Connectivity and performance
- Connectivity
To ensure that data can be properly synchronized, a resource group must be properly connected to the source and destination data stores. Connectivity is the most important factor that affects data synchronization.
Data Integration cannot build networks. Before you use Data Integration to synchronize data, you must make sure that the resource group is properly connected to the data stores. If the resource group is disconnected from the data stores, batch sync nodes cannot be run.
- Performance
Batch sync nodes consume the CPU, memory, and network resources on the servers where the nodes are run. Insufficient resources may lead to various issues. For example, the nodes fail to start, wait for resources for a prolonged period after startup, transmit data at a low rate, or fail to generate results as scheduled.
To ensure the smooth running of batch sync nodes, you must allocate adequate resources for them. We recommend that you use exclusive resource groups to run batch sync nodes so that the nodes do not need to compete for resources in the public resource pool.
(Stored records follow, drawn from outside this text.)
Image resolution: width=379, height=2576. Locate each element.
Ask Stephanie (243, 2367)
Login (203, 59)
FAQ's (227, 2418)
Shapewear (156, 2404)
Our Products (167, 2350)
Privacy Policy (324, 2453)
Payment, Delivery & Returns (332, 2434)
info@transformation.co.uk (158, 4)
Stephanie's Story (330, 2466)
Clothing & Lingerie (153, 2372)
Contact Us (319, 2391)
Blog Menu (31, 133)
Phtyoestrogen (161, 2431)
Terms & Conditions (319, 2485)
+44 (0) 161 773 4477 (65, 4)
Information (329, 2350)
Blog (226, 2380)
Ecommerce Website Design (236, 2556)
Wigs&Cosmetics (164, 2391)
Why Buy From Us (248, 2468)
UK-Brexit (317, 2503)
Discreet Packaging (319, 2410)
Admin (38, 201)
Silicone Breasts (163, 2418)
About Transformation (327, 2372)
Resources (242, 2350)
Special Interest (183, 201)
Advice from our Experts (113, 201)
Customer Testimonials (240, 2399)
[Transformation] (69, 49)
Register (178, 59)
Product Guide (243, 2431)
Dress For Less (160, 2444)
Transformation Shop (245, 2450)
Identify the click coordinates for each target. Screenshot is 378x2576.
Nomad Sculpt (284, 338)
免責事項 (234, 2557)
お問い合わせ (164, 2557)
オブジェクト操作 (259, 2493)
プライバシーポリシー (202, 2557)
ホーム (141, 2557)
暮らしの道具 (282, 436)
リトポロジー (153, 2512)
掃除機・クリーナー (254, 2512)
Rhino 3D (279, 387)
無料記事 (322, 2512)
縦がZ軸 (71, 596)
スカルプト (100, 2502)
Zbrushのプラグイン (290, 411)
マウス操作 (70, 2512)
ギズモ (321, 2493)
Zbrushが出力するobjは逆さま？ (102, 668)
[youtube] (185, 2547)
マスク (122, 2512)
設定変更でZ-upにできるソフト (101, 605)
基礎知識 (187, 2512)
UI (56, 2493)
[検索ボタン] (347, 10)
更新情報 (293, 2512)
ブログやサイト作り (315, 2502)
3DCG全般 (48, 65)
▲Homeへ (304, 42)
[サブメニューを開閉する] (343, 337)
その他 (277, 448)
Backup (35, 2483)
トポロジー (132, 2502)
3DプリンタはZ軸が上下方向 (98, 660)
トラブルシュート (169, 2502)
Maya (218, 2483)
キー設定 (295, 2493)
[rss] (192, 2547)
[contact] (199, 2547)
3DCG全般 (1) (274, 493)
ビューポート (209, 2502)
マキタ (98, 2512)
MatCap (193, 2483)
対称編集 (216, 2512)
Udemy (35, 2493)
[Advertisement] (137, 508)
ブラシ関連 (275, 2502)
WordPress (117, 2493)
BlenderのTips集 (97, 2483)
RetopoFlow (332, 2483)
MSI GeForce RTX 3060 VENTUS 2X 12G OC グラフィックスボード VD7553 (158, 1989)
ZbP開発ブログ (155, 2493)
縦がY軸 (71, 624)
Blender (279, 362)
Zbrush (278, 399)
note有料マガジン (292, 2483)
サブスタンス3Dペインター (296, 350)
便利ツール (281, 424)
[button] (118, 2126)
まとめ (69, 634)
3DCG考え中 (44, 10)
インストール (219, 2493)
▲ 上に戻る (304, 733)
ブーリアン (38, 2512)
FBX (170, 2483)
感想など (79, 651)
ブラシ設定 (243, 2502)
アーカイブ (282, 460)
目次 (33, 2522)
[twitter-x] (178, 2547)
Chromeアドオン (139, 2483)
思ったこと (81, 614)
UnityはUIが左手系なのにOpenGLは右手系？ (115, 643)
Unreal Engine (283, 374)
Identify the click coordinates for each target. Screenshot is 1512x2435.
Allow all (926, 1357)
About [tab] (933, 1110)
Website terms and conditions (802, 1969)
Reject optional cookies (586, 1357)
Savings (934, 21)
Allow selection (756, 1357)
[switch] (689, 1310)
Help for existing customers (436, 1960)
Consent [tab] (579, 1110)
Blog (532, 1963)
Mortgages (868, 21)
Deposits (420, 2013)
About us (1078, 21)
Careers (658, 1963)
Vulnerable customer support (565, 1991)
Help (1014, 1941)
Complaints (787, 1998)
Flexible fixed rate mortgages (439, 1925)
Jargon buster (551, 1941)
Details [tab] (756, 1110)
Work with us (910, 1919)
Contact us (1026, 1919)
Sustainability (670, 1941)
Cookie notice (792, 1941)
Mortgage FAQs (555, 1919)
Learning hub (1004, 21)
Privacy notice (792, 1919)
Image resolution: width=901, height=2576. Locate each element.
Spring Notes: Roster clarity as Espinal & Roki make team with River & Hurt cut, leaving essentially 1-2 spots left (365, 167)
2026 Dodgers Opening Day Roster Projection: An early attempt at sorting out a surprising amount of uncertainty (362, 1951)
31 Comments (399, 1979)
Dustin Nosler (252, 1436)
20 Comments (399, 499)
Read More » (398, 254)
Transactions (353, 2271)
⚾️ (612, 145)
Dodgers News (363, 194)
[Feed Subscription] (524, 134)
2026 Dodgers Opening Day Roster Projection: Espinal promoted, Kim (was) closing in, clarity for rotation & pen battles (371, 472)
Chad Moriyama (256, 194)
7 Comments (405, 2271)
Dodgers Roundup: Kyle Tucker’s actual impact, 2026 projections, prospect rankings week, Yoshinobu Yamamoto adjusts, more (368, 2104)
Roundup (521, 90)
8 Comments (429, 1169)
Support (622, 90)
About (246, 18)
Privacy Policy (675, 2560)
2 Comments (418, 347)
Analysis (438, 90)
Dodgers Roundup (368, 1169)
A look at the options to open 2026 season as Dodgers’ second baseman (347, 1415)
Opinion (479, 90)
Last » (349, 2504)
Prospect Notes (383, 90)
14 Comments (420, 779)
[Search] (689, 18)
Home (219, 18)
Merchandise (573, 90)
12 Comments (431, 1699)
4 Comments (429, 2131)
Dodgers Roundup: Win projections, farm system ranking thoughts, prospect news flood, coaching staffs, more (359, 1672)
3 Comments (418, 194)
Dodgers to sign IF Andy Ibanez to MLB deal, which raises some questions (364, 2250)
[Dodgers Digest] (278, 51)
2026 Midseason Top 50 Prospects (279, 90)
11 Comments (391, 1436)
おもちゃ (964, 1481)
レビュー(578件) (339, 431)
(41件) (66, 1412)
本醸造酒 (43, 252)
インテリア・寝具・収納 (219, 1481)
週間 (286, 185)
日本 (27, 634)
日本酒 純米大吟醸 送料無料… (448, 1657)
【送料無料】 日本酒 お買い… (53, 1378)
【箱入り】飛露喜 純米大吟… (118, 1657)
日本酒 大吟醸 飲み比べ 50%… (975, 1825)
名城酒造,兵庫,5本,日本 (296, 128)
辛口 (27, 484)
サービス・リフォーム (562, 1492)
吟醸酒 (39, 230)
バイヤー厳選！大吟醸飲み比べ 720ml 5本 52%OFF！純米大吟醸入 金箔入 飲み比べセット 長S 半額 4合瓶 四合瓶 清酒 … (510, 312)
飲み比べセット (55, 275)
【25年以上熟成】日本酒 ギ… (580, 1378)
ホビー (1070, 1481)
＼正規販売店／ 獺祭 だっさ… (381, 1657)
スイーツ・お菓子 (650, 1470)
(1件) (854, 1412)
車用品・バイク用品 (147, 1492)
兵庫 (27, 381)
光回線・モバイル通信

Types and comparison of resource groups
Type | Shared resource group | Exclusive resource group | Custom resource group |
---|---|---|---|
Ownership of resources | The resources are maintained by DataWorks and shared among all tenants. | The resources are maintained by DataWorks and exclusively used by the tenant that purchases the exclusive resources. | The resources are maintained by yourself and reside in your Internet data center (IDC). |
Network | Supports Alibaba Cloud databases on any type of network and databases that are not provided by Alibaba Cloud and are deployed on classic networks or the Internet. | Supports Alibaba Cloud databases on any type of network and databases that are not provided by Alibaba Cloud and are deployed on virtual private clouds (VPCs) or the Internet. | Supports Alibaba Cloud databases on any type of network and databases that are not provided by Alibaba Cloud and are deployed on VPCs or the Internet. |
Billing method | Tiered pricing based on the number of node instances | Subscription based on the server specifications | Monthly billing in pay-as-you-go mode based on the DataWorks edition |
Supported data stores | Specific data stores | All data stores | All data stores |
Security | High | High | Depending on the environment where your server resides |
Node running efficiency
Node running efficiency refers to whether nodes can be allocated sufficient computing resources to deliver the optimal performance. |
Low | High | Depending on the environment where your server resides |
Reliability
Reliability refers to whether nodes can be started and generate results as scheduled in the case that network resources are occupied by other tenants. |
Low | High | Depending on the environment where your server resides |
Scenario | Suitable for a small number of non-important, non-urgent, or testing nodes | Suitable for a large number of important production nodes | Suitable for the following scenarios:
|
Recommendation index | ★★ | ★★★★★ | ★ |
Based on the preceding table, we recommend that you use exclusive resource groups to run batch sync nodes.